*** DATA LISTING Section Begins ***

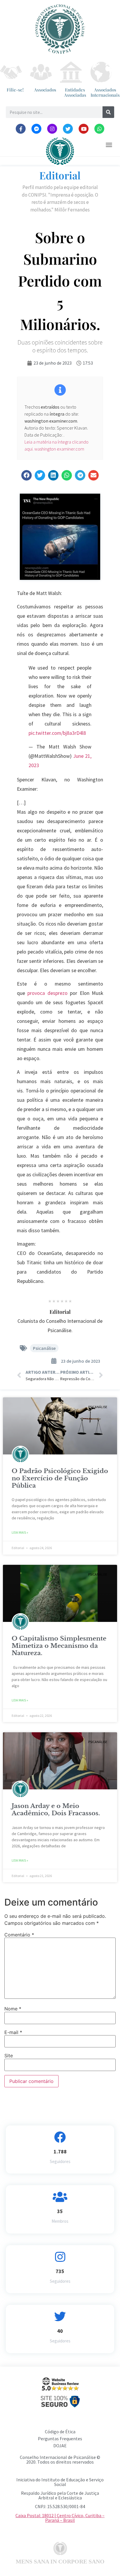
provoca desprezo (47, 993)
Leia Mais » (20, 1532)
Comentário (19, 1934)
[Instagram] (52, 129)
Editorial (60, 175)
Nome (12, 2008)
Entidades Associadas (75, 92)
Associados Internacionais (105, 92)
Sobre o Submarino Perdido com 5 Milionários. (60, 280)
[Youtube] (84, 129)
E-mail (13, 2032)
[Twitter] (68, 129)
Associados (45, 90)
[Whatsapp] (99, 129)
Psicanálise (44, 1348)
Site (8, 2055)
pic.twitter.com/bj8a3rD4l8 (57, 733)
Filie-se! (15, 90)
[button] (109, 145)
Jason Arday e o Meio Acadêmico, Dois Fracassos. (56, 1809)
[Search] (108, 112)
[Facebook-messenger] (36, 129)
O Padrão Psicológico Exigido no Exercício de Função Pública (60, 1478)
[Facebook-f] (21, 129)
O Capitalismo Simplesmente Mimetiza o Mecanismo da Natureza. (59, 1646)
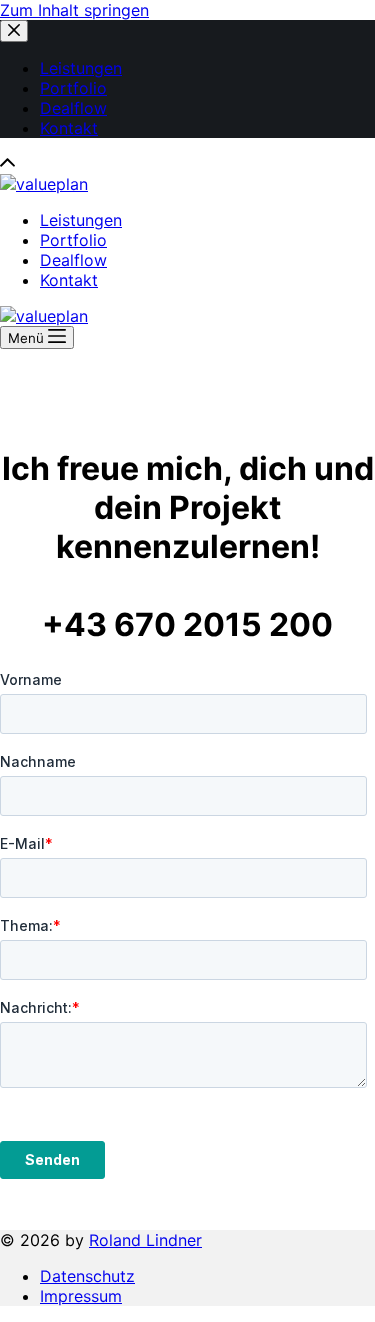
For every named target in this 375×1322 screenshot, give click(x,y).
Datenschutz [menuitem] (87, 1276)
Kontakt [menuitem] (69, 128)
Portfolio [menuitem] (73, 88)
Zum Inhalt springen (74, 10)
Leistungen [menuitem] (81, 68)
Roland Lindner (145, 1240)
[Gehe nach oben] (7, 164)
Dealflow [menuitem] (73, 108)
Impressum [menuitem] (81, 1296)
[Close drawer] (14, 31)
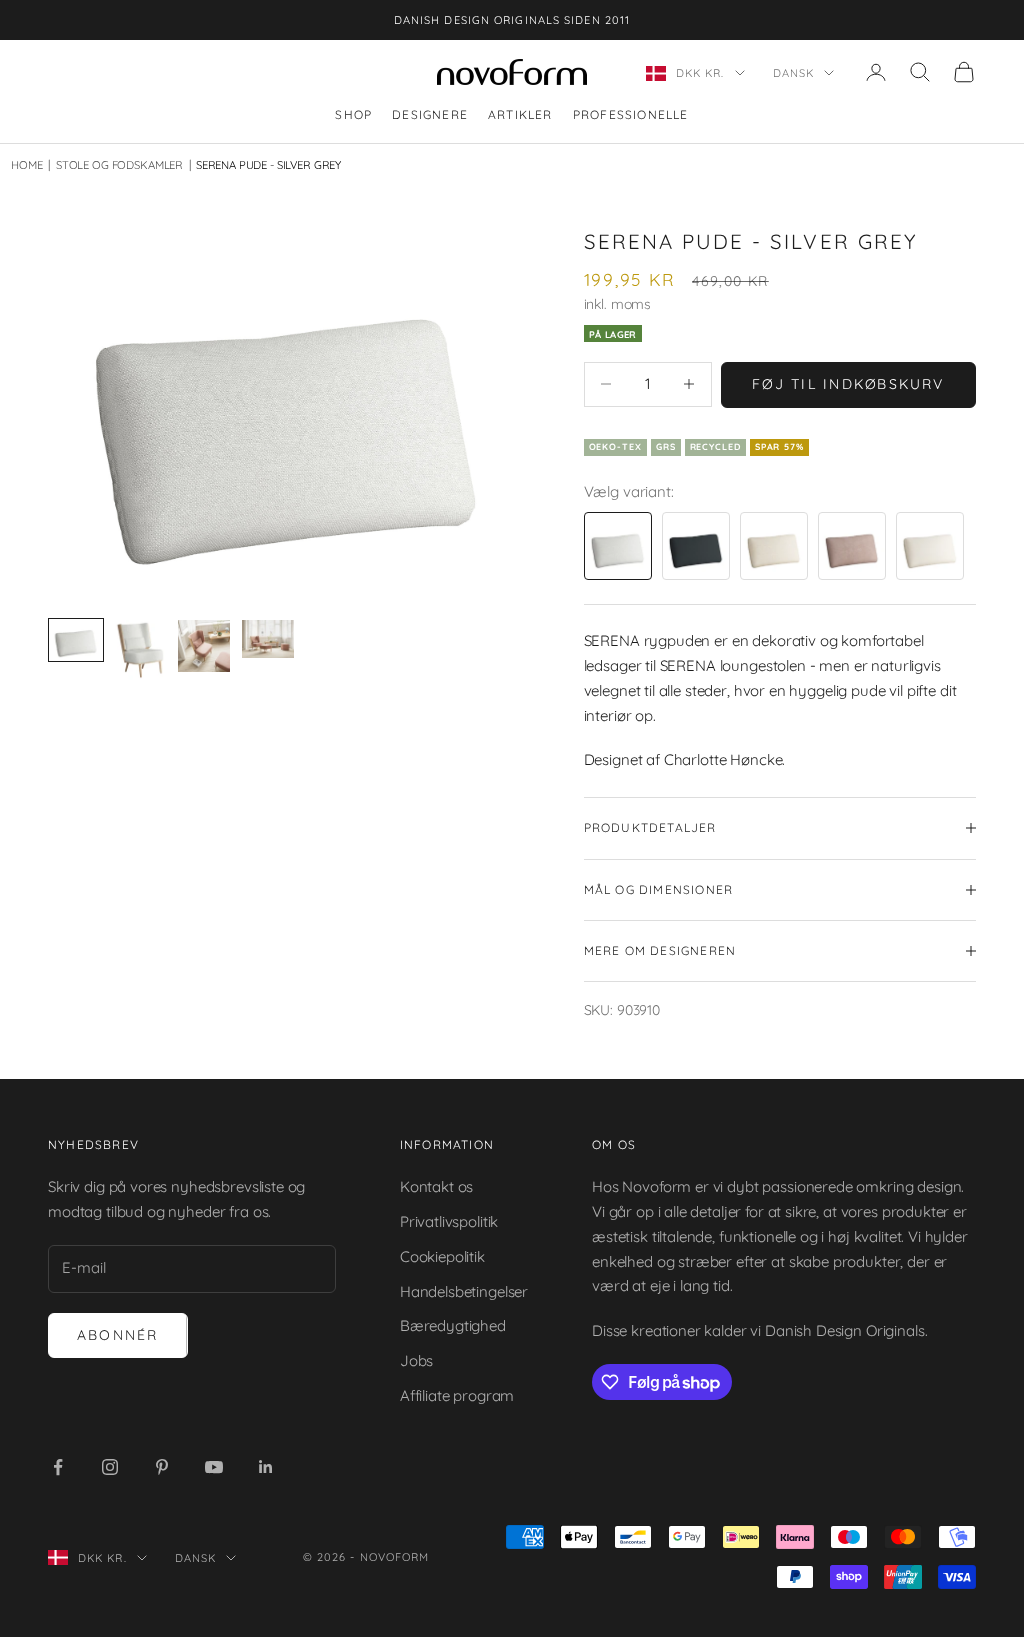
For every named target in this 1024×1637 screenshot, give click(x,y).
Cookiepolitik (442, 1256)
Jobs (416, 1360)
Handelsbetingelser (464, 1291)
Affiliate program (457, 1395)
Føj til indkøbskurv (848, 384)
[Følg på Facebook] (58, 1467)
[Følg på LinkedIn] (266, 1467)
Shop (353, 114)
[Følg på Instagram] (110, 1467)
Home (26, 165)
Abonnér (118, 1335)
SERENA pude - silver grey (268, 165)
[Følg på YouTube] (214, 1467)
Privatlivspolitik (449, 1221)
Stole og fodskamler (115, 165)
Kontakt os (437, 1186)
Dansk (794, 73)
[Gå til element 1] (76, 640)
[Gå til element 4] (268, 639)
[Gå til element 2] (140, 650)
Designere (430, 114)
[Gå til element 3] (204, 646)
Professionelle (631, 114)
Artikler (520, 114)
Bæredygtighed (453, 1325)
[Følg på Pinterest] (162, 1467)
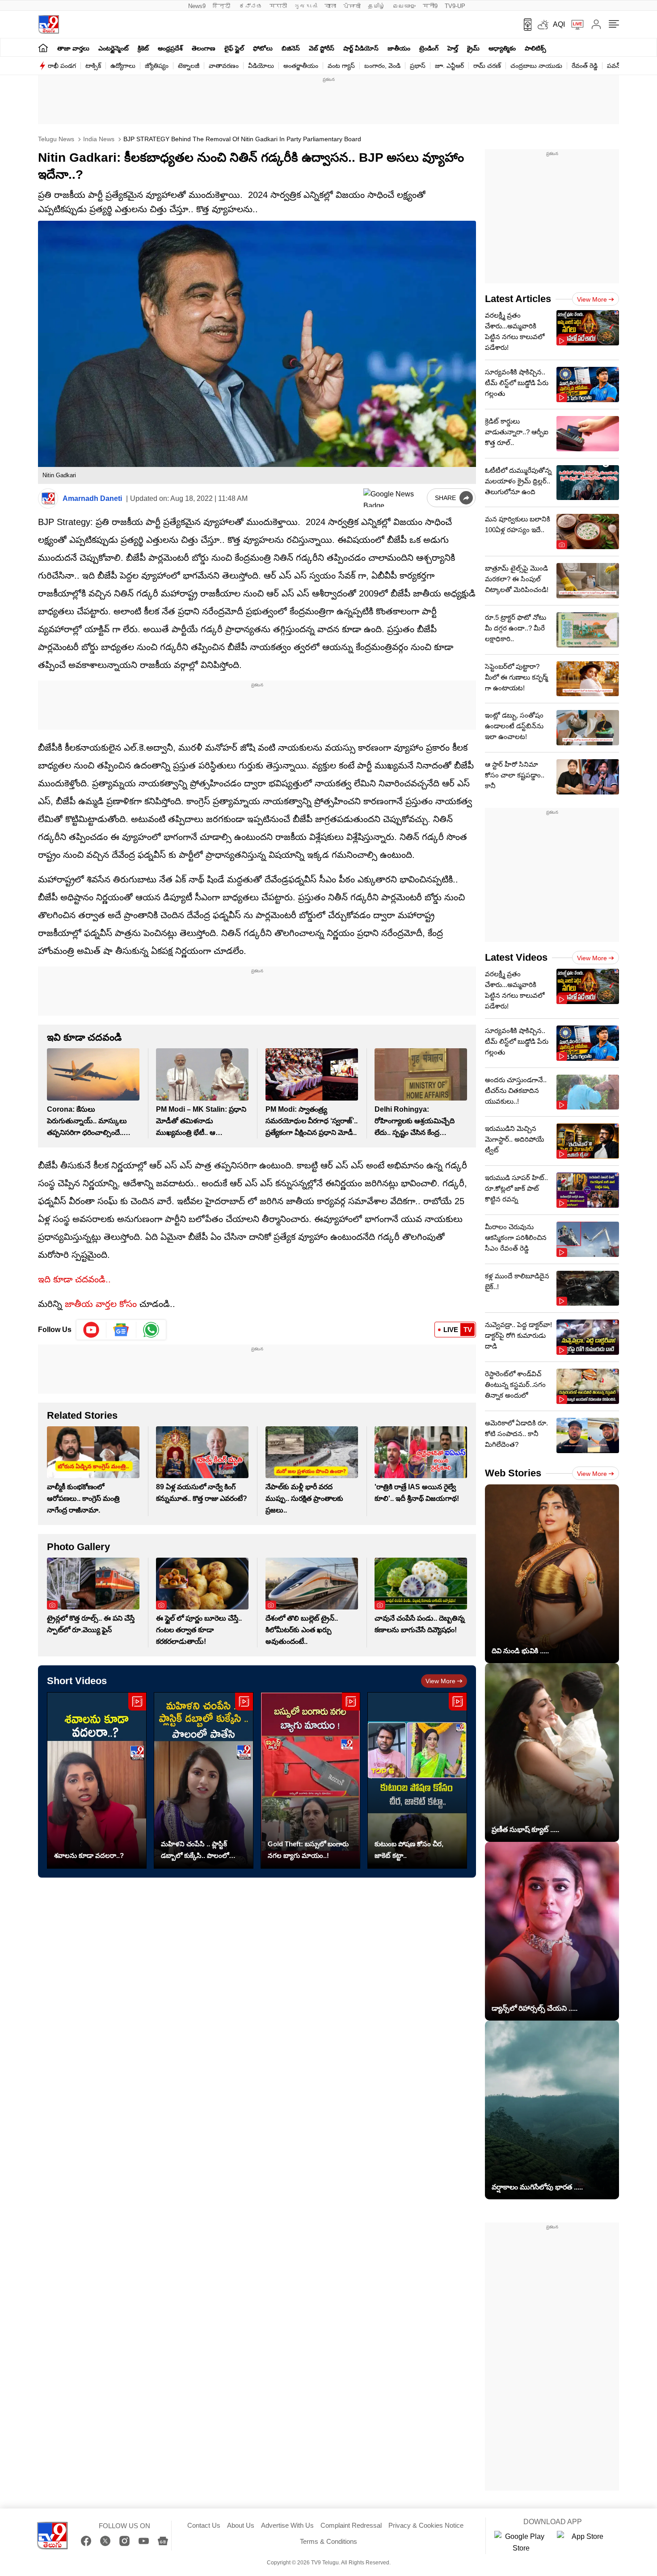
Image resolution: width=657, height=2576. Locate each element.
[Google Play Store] (521, 2542)
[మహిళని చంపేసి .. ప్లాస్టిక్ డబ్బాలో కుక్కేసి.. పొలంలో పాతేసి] (203, 1780)
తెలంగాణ (203, 48)
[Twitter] (105, 2541)
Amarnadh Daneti (92, 498)
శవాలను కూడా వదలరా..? (89, 1855)
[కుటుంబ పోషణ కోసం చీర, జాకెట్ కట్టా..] (417, 1780)
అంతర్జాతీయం (300, 65)
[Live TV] (574, 24)
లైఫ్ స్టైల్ (234, 48)
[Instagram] (124, 2541)
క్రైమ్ (473, 48)
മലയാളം (404, 6)
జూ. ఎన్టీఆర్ (449, 65)
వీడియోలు (261, 65)
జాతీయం (398, 48)
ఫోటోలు (263, 48)
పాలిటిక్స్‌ (535, 48)
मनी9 (430, 6)
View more (440, 1681)
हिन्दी (222, 6)
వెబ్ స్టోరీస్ (321, 48)
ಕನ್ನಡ (250, 6)
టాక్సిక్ (93, 65)
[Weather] (542, 24)
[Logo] (48, 24)
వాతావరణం (224, 65)
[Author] (48, 498)
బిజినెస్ (291, 48)
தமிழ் (376, 6)
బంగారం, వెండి (382, 65)
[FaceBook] (86, 2541)
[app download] (524, 24)
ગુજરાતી (305, 6)
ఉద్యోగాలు (122, 65)
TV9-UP (455, 6)
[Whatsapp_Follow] (151, 1330)
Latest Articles (518, 298)
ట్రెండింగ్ (428, 48)
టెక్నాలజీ (188, 65)
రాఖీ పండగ (62, 65)
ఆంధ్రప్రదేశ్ (170, 48)
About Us (240, 2525)
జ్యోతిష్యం (156, 65)
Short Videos (77, 1680)
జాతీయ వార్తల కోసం (101, 1304)
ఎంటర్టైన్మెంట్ (113, 48)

*** DATA LISTING Section Ends ***

- _ABOUT THIS EXERCISE_
Print out all the material above exactly as it appears, omitting the images.

- _FINAL ANSWER_
provoca desprezo (47, 993)
Leia Mais » (20, 1532)
Comentário (19, 1934)
[Instagram] (52, 129)
Editorial (60, 175)
Nome (12, 2008)
Entidades Associadas (75, 92)
Associados Internacionais (105, 92)
Sobre o Submarino Perdido com 5 Milionários. (60, 280)
[Youtube] (84, 129)
E-mail (13, 2032)
[Twitter] (68, 129)
Associados (45, 90)
[Whatsapp] (99, 129)
Psicanálise (44, 1348)
Site (8, 2055)
pic.twitter.com/bj8a3rD4l8 (57, 733)
Filie-se! (15, 90)
[button] (109, 145)
Jason Arday e o Meio Acadêmico, Dois Fracassos. (56, 1809)
[Search] (108, 112)
[Facebook-messenger] (36, 129)
O Padrão Psicológico Exigido no Exercício de Função Pública (60, 1478)
[Facebook-f] (21, 129)
O Capitalismo Simplesmente Mimetiza o Mecanismo da Natureza. (59, 1646)
For every named target in this 375×1322 screenshot, give click(x,y).
Datenschutz [menuitem] (87, 1276)
Kontakt [menuitem] (69, 128)
Portfolio [menuitem] (73, 88)
Zum Inhalt springen (74, 10)
Leistungen [menuitem] (81, 68)
Roland Lindner (145, 1240)
[Gehe nach oben] (7, 164)
Dealflow [menuitem] (73, 108)
Impressum [menuitem] (81, 1296)
[Close drawer] (14, 31)
For every named target in this 1024×1637 screenshot, give click(x,y).
Cookiepolitik (442, 1256)
Jobs (416, 1360)
Handelsbetingelser (464, 1291)
Affiliate program (457, 1395)
Føj til indkøbskurv (848, 384)
[Følg på Facebook] (58, 1467)
[Følg på LinkedIn] (266, 1467)
Shop (353, 114)
[Følg på Instagram] (110, 1467)
Home (26, 165)
Abonnér (118, 1335)
SERENA pude - silver grey (268, 165)
[Følg på YouTube] (214, 1467)
Privatlivspolitik (449, 1221)
Stole og fodskamler (115, 165)
Kontakt os (437, 1186)
Dansk (794, 73)
[Gå til element 1] (76, 640)
[Gå til element 4] (268, 639)
[Gå til element 2] (140, 650)
Designere (430, 114)
[Gå til element 3] (204, 646)
Professionelle (631, 114)
Artikler (520, 114)
Bæredygtighed (453, 1325)
[Følg på Pinterest] (162, 1467)
Image resolution: width=657, height=2576. Locate each element.
[Google Play Store] (521, 2542)
[మహిళని చంపేసి .. ప్లాస్టిక్ డబ్బాలో కుక్కేసి.. పొలంలో పాతేసి] (203, 1780)
తెలంగాణ (203, 48)
[Twitter] (105, 2541)
Amarnadh Daneti (92, 498)
శవాలను కూడా వదలరా..? (89, 1855)
[కుటుంబ పోషణ కోసం చీర, జాకెట్ కట్టా..] (417, 1780)
అంతర్జాతీయం (300, 65)
[Live TV] (574, 24)
లైఫ్ స్టైల్ (234, 48)
[Instagram] (124, 2541)
క్రైమ్ (473, 48)
മലയാളം (404, 6)
జూ. ఎన్టీఆర్ (449, 65)
వీడియోలు (261, 65)
జాతీయం (398, 48)
ఫోటోలు (263, 48)
పాలిటిక్స్‌ (535, 48)
मनी9 (430, 6)
View more (440, 1681)
हिन्दी (222, 6)
వెబ్ స్టోరీస్ (321, 48)
ಕನ್ನಡ (250, 6)
టాక్సిక్ (93, 65)
[Weather] (542, 24)
[Logo] (48, 24)
వాతావరణం (224, 65)
[Author] (48, 498)
బిజినెస్ (291, 48)
தமிழ் (376, 6)
బంగారం, వెండి (382, 65)
[FaceBook] (86, 2541)
[app download] (524, 24)
ગુજરાતી (305, 6)
ఉద్యోగాలు (122, 65)
TV9-UP (455, 6)
[Whatsapp_Follow] (151, 1330)
Latest Articles (518, 298)
ట్రెండింగ్ (428, 48)
టెక్నాలజీ (188, 65)
రాఖీ పండగ (62, 65)
ఆంధ్రప్రదేశ్ (170, 48)
About Us (240, 2525)
జ్యోతిష్యం (156, 65)
Short Videos (77, 1680)
జాతీయ వార్తల కోసం (101, 1304)
ఎంటర్టైన్మెంట్ (113, 48)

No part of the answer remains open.